Privatkunden sollen das Wachstum bringen

IT-Konzerne drängen in die Wohnzimmer

22.08.2003
MÜNCHEN (CW) - Apple brach das Eis, Gateway kopierte das Konzept, und langsam entdecken auch Dell und Hewlett-Packard (HP) die Privatkunden. Sie alle hoffen auf signifikantes Wachstum jenseits von Rechenzentren und Büros. Doch der Kampf um die gute Stube ist schwierig.

Das deutsche Wohnzimmer wird in der Regel durch ein Möbel dominiert, dessen Ausstrahlung die Bürger nur schwer widerstehen können: den Fernseher. Interaktiv läuft hier nichts, lediglich die Programmwahl steht dem Konsumenten per Fernbedienung frei. Doch das wird sich künftig ändern, denn IT-Konzerne haben das Wohnzimmer für sich entdeckt: Statt des Fernsehers soll, so die Hoffnung, der PC ins Zentrum der Unterhaltung rücken - als Plattform für Filme, Fotos, Musik oder Ausflüge ins Internet.

Wer diesen Wandel, falls er sich denn einstellt, am besten verkraftet, steht indes noch nicht fest. Dies gilt ebenso für die Anbieter wie für ihre potenziellen Kunden. Letztere sollen aus ihrer Lethargie gerissen und inter-aktiviert werden, weil dadurch in der Regel neben den Ausgaben für die neue Plattform zusätzlicher Umsatz abfällt - Home-Shopping lässt grüßen. Die Konzerne hingegen wissen selbst noch nicht recht, wie sich die Veränderungen auf ihre Bestandskunden und das traditionelle Markenbild auswirken: Zwischen Teraflops und Teletubbies, Unternehmens- und Privat-IT klafft ein großer Spalt.

Jeder ist eine Zielgruppe

Das jüngste Beispiel für die schleichende Verbreiterung der Kernzielgruppe lieferte Anfang vergangener Woche HP. Auf der eigenen Angaben zufolge größten Produktvorstellung des Unternehmens aller Zeiten konnten mehr als 150 neue Geräte begutachtet werden, die zwar nichts mit Backend-IT, dafür aber viel mit einer möglichen Zukunft zu tun hatten. Wie es sich für den Konzern gehörte, zeichnete die dominante Imaging & Printing-Division für die Show verantwortlich. Folglich wurde das Publikum mit einer Flut neuer Drucker, Scanner und Digitalkameras konfrontiert.
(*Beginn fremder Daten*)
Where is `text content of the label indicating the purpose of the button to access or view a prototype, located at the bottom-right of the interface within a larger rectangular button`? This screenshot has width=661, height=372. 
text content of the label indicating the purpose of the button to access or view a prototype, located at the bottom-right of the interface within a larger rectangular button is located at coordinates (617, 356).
Der Sprung auf eine so genannte Konvergenzplattform, die irgendwo zwischen PC und Fernseher liegen soll, wurde hingegen verweigert - ob absichtlich oder nicht, sei dahingestellt. Eines der wenigen medienübergreifenden und innovativen Konzepte war daher ein DVD-Brenner mit integriertem Videoschacht, der helfen soll, die Heimarchive zukunftsreif zu digitalisieren. Dennoch wissen Firmenchefin Carleton Fiorina und viele Analysten, dass der Erfolg der Bemühungen zum Großteil davon abhängt, wie einfach die Systeme zu bedienen und vor allem zu vernetzen sind.

Langsam, aber gewaltig

Mittelfristig ist aber auch hier die Richtung klar vorgezeichnet: "Das Home-Entertainment wird kommen", bestätigt Bärbel Schmidt, HPs Geschäftsführerin der hiesigen Personal Systems Group. In welcher Form und wann genau, ließ sie offen - innerhalb von sechs bis zwölf Monaten sei aber ein weiterer Schritt in den Consumer-Bereich zu erwarten. Erst einmal entwickelt der Konzern hierzulande ein neues Modell für das traditionelle Geschäft mit Endkunden - "das wird etwas ganz anderes als bisher sein".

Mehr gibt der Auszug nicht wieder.